Franchise agreements in the Middle East

Well known Western brands are perennially popular in the Middle East and the ability to introduce new brands to UAE consumers through franchising is generally perceived as a good businesses opportunity. Yet there are many elements of a franchising relationship which need to be carefully considered before concluding a franchise agreement, each of which if not properly considered can otherwise prove to be costly.

The UAE Commercial Agencies Law (Federal Law No 18 of 1981) and the Regulations promulgated thereunder is the principal legislation governing franchising agreements in the UAE. The legislation is extremely broad and encompasses commercial activities ranging from a classic principal/agent relationship to franchising and distribution relationships, without drawing any legal distinction between these. For this reason the words franchisee and agent are used interchangeably.

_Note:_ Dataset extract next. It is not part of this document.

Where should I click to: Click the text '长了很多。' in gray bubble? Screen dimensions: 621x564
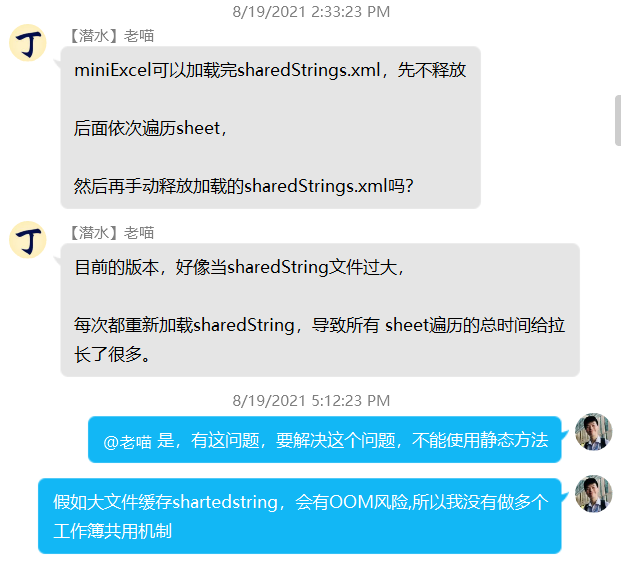coord(112,354)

In general the legislation champions the rights of the local commercial agent, normally at the expense of the foreign principal, and imposes certain restrictions on the actions of principals while conferring benefits on the local agents. The rationale behind this seems to originally stem from the perception that commercial agents are often in a relatively weak position when contracting with principals, although whether this is in fact true in today’s market ‘ with more and more companies seeking to expand their customer base and develop new markets ‘ is highly debatable.

Any commercial agency covered by the Agency Law must be registered in the commercial agencies register maintained by the Ministry of Economy in the relevant Emirate or, if the rights granted pertain to the entire UAE, with the Ministry of Economy in Abu Dhabi. In order for an agreement between a principal and agent to be registered:

– The franchisee, if a natural person, must be a UAE national, or if a corporate entity, its entire shareholding must be held by UAE nationals; and

– Exclusivity (either in any one or in more than one of the Emirates) must be granted to the franchisee; and

– The agreement will be required to be in Arabic and the signatures thereto must be notarised.

There is little doubt that the registration of an agreement under the provisions of the Agency Law is for the benefit of the agent/franchisee. This becomes abundantly clear when examining the termination provisions, and potential consequences thereof.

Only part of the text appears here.